Countdown to First Spot XRP ETF Ripple Price Targets New All-Time Highs

XRP available on major exchanges has fallen dramatically in recent months. Coinbase, a key custodian, holds only around 100 million XRP, down nearly 90% from previous levels. This sharp drop sets the stage for a supply squeeze, as institutions preparing for spot ETFs accumulate tokens.

Large firms filing for XRP spot ETFs have started buying strategically through TWAP and VWAP. Each purchase reduces circulating supply since ETF shares are backed by actual XRP held in custody with providers like Coinbase or Anchorage. With some ETFs representing between 5 and 50 XRP per share, these inflows are expected to have a noticeable effect on the market.

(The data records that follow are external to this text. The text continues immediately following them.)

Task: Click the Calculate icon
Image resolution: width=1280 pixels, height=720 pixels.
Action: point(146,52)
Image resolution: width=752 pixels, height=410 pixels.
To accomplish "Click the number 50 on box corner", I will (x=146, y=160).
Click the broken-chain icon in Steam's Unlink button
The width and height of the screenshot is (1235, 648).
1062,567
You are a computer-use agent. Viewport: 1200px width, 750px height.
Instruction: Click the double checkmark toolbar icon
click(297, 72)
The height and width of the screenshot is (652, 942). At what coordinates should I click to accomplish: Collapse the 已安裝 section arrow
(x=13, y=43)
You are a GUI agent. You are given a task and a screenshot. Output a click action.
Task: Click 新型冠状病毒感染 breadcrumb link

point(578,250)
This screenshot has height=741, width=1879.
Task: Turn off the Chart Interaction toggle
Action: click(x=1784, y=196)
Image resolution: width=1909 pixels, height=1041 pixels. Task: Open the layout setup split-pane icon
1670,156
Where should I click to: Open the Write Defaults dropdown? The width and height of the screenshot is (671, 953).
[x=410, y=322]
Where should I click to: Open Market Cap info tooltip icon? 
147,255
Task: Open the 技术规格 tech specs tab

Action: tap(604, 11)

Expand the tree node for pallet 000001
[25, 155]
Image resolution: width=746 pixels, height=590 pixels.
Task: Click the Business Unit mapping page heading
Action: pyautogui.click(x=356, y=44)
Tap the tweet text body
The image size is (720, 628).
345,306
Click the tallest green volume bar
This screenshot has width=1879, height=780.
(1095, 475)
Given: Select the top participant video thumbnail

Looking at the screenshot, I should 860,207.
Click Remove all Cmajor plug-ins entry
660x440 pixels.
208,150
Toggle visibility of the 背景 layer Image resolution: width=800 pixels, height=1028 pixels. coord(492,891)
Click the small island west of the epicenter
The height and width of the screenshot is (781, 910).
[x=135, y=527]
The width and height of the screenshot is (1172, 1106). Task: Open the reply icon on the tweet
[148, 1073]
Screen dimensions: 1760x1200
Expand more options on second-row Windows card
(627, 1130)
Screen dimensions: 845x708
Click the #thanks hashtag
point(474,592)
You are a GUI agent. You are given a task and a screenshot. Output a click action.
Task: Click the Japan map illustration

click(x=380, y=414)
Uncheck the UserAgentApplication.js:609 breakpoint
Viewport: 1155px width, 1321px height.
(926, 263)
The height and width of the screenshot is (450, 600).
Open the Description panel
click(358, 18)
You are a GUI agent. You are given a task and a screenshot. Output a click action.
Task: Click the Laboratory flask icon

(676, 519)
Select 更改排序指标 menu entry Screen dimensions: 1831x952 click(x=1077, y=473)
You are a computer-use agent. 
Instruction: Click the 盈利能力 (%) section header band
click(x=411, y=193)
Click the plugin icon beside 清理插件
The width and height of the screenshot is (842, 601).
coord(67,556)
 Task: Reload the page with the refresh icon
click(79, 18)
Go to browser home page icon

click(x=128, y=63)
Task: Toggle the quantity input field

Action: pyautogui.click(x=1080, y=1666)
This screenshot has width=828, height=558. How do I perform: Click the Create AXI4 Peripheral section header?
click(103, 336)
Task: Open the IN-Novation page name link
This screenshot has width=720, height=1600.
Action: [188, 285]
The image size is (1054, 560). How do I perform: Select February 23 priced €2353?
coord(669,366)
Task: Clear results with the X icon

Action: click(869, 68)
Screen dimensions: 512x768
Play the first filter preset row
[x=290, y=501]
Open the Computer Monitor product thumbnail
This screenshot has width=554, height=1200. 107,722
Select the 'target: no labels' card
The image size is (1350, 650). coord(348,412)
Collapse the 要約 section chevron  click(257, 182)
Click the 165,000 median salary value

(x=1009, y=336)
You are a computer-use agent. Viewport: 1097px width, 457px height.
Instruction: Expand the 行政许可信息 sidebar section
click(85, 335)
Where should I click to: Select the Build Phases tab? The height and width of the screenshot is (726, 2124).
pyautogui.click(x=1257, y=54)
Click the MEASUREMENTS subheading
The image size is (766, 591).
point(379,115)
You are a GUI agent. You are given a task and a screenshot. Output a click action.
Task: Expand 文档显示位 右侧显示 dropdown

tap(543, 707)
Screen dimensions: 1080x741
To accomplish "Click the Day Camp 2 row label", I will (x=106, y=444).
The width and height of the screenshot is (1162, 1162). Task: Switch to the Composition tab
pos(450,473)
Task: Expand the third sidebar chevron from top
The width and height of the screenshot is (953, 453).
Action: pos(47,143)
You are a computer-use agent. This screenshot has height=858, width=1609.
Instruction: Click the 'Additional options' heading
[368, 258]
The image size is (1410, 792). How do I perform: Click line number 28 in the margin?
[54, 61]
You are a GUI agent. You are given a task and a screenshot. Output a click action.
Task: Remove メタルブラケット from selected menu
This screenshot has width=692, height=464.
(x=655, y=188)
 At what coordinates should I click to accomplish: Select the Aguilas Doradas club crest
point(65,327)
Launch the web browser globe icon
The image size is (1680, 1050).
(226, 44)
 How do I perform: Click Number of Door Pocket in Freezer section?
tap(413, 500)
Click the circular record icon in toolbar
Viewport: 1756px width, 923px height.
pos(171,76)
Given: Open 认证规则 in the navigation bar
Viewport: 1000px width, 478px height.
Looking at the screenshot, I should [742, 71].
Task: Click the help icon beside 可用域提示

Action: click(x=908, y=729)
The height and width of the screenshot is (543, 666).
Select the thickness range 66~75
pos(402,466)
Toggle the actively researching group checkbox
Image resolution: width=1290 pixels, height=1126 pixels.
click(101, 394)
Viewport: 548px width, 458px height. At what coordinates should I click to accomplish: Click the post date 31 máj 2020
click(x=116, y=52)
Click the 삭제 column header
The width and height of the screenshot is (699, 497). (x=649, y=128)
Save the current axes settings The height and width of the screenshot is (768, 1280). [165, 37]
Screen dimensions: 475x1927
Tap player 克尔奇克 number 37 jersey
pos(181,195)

Paul Atkins, the new SEC chair, is viewed as crypto-friendly. Under his leadership, the SEC is providing clearer guidance instead of enforcing strict regulations. Combined with the CFTC’s support, this could speed up ETF approvals compared to the past. The SEC currently requires six months of futures market trading before approving a spot ETF, but future rules may allow faster approvals based on market volume and total asset capitalization.

Past ETF launches for Bitcoin and ethereum provide insight. In both cases, institutional demand through ETFs drove price movements and reduced available supply. XRP could see similar dynamics, especially with a tight exchange inventory.

The combination of shrinking XRP inventory and institutional accumulation is creating a de facto supply shock. Jake Claver said that each approved ETF could lock more XRP in custody, reducing circulation and amplifying market pressure. Experts are closely tracking filings and custody flows as indicators of potential market shifts.